Re: dealing with empty field names in query

2009-02-23 Thread Jonathan Vanasco


On Feb 13, 2009, at 5:11 PM, Joe Schaefer wrote:
We had to stop using libapreq2 for cookies, because we found out  
that wordpress
(being a shoddy piece of software) was generating invalid cookies  
at times.

when apreq encountered it, it segfaulted.


What version of apreq was this?  And did you report it to the apreq- 
dev@ mailing list?


2.07

reported to apreq-dev in 2006 : http://marc.info/?l=apreq- 
dev&m=113996436206606&w=2


it's an edge case to cause it -- you have to somehow write a bad  
cookie, which most libraries fix for automatically.  wordpress did  
that often back then though.


Re: dealing with empty field names in query

2009-02-13 Thread Joe Schaefer
- Original Message 

> From: Jonathan Vanasco 
> To: modperl 
> Sent: Friday, February 13, 2009 3:30:20 PM
> Subject: Re: dealing with empty field names in query
> 
> 
> On Feb 6, 2009, at 4:58 PM, Phil Carmody wrote:
> 
> > In those name/value pairs, according to HTML 4 at least, the names must 
> > begin 
> with a letter [A-Za-z]. The empty string does not do so. Garbage in, garbage 
> out.
> 
> 
> 
> Part of me agrees with that philosophy.
> 
> Another part of me is more practical.
> 
> We had to stop using libapreq2 for cookies, because we found out that 
> wordpress 
> (being a shoddy piece of software) was generating invalid cookies at times.  
> when apreq encountered it, it segfaulted.
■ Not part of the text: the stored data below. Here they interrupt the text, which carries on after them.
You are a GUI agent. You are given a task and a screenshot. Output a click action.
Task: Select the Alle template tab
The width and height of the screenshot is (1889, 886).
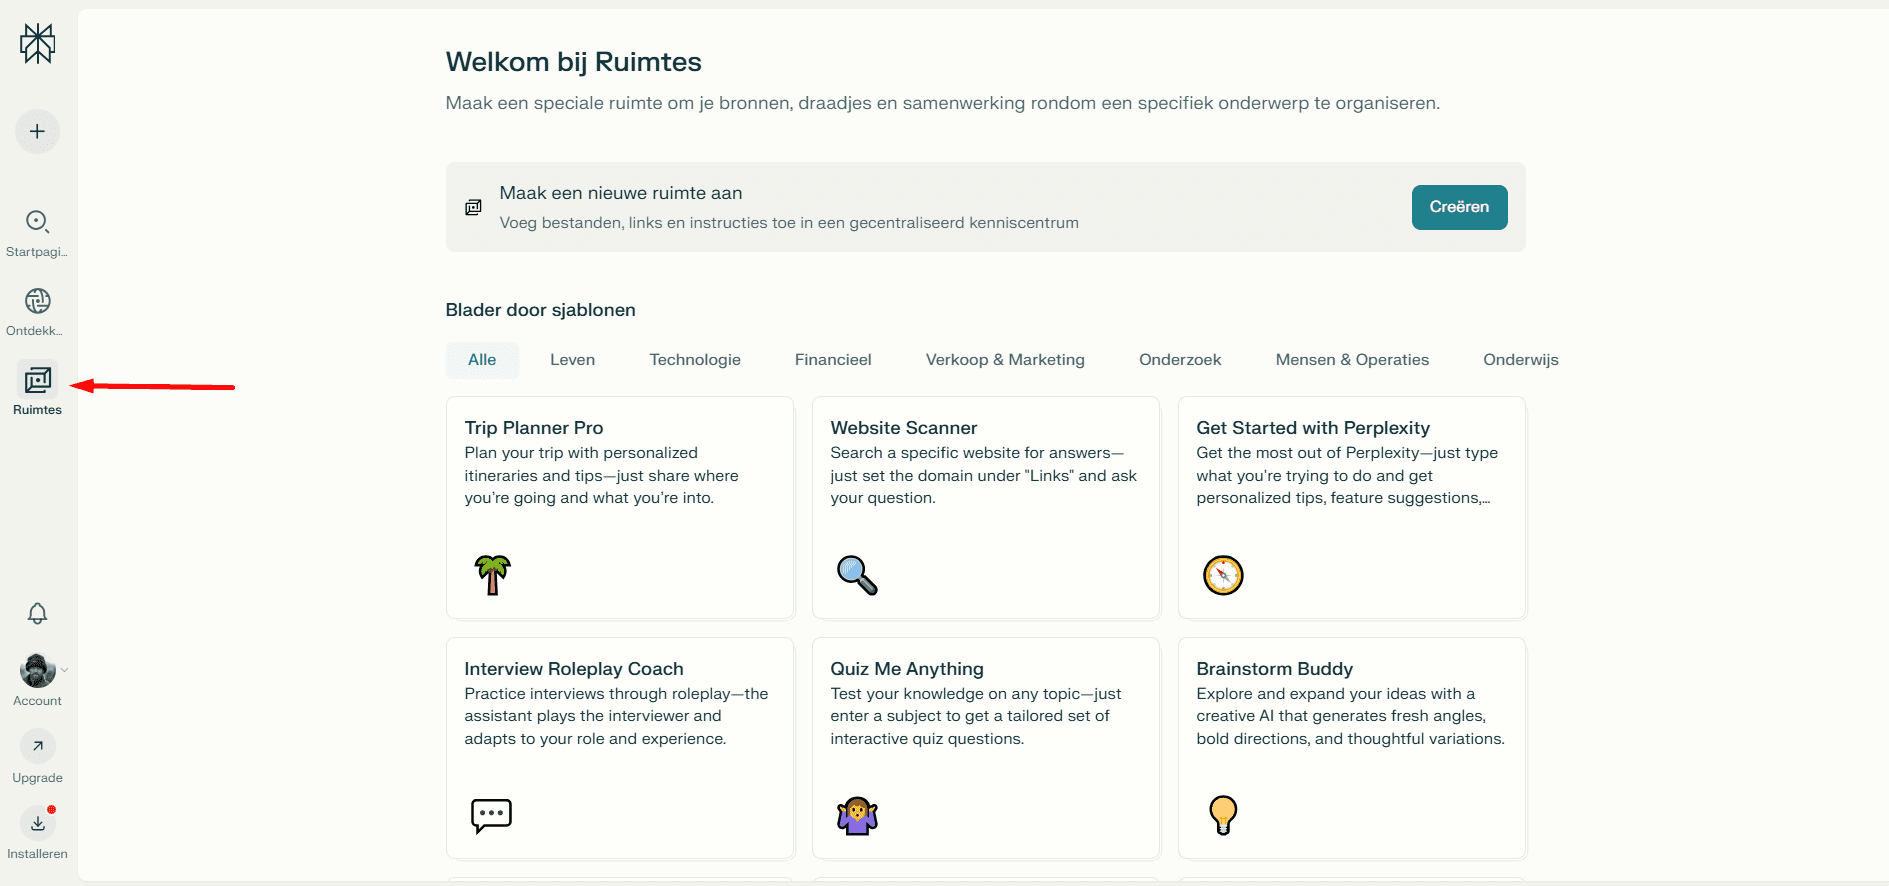pyautogui.click(x=482, y=360)
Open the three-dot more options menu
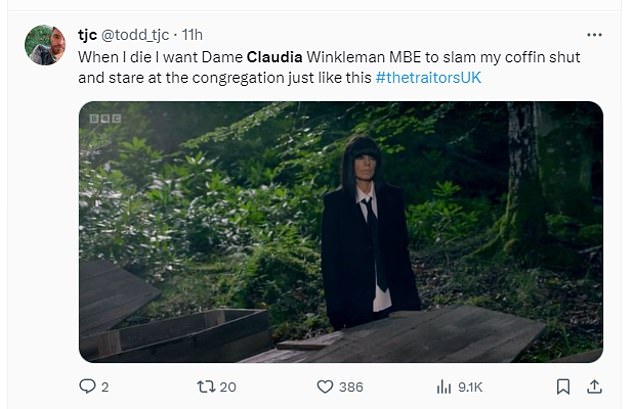 point(594,35)
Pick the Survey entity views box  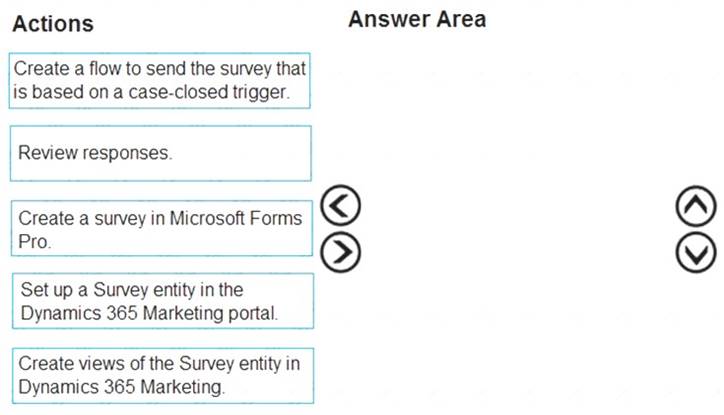click(163, 376)
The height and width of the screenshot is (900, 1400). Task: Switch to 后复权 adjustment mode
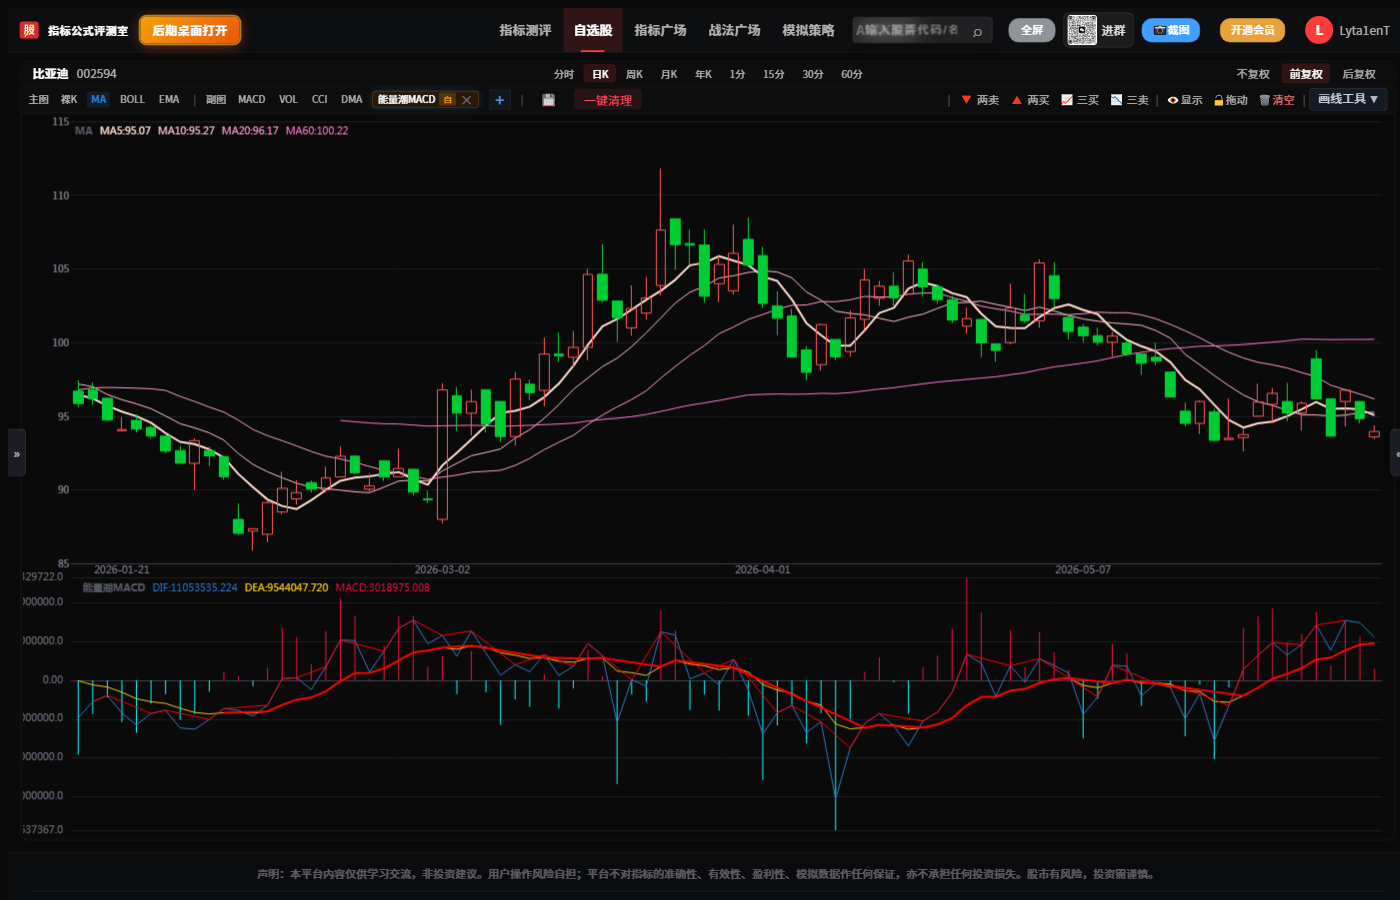1358,74
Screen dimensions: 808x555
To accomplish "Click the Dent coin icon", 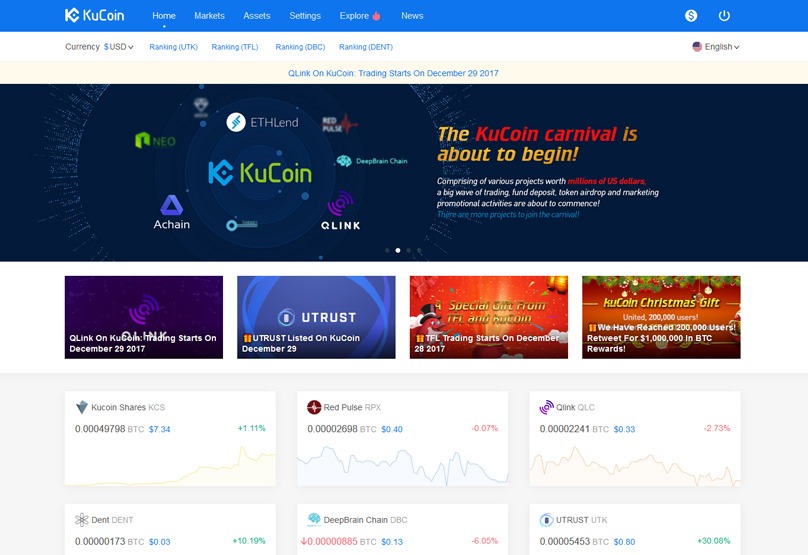I will click(82, 520).
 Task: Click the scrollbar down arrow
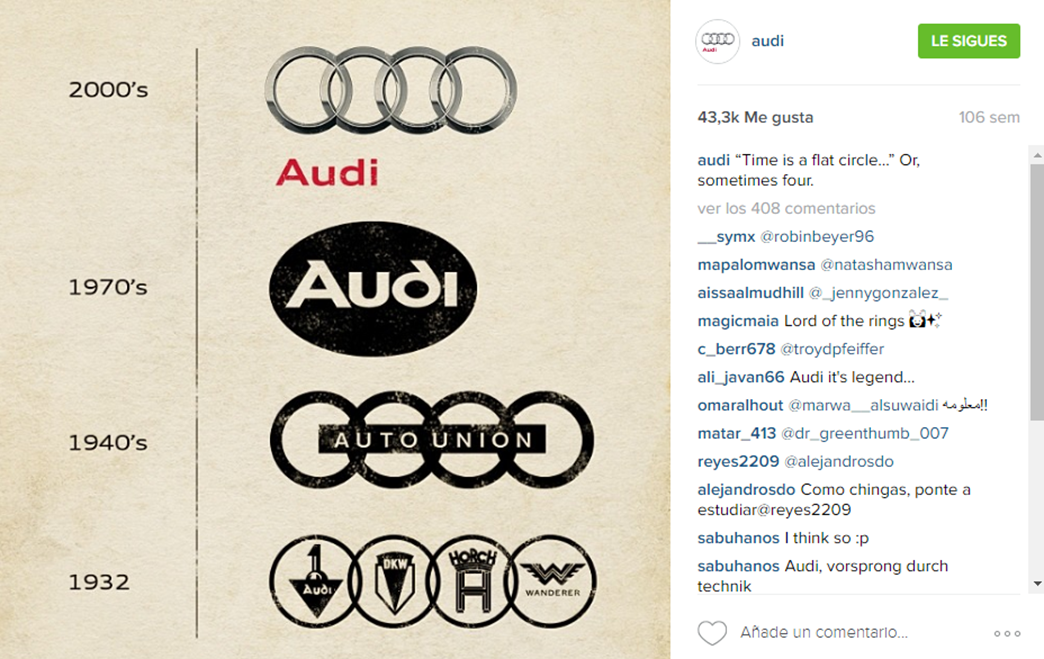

What version of apreq was this?  And did you report it to the apreq-dev@ 
mailing list?

> so while the engineering part of me is okay with garbage in / garbage out, 
> the 
> management side of me says sometimes you have to expect bad data and try to 
> make 
> the best of it - otherwise you lose customers and revenue.



  


Re: dealing with empty field names in query

2009-02-13 Thread David Nicol
On Fri, Feb 13, 2009 at 3:03 PM, Jonathan Vanasco  wrote:
> A simple typo could render your application broken.

Or a hostile competitor.


Re: dealing with empty field names in query

2009-02-13 Thread Jonathan Vanasco

On Feb 13, 2009, at 3:38 PM, André Warnier wrote:


The management part of me says that if you sell shoddy merchandise to
people, they are going to come back and hit you with it.
Presumably, if you get such kind of posted data from a form, it is
because you sent a shoddy form to the browser, which can submit such
shoddy data.  Or because you have some shoddy javascript in the form,
which sends shoddy data to your server.
So we're still at the garbage level, but the other way around :  
garbage

out, gargabe in.
;-)


That's assuming that you're responsible.

Today many people use misc javascript libraries; and there are js DMZ  
servers that serve off cached versions so people don't have to  
reload.  A simple typo could render your application broken.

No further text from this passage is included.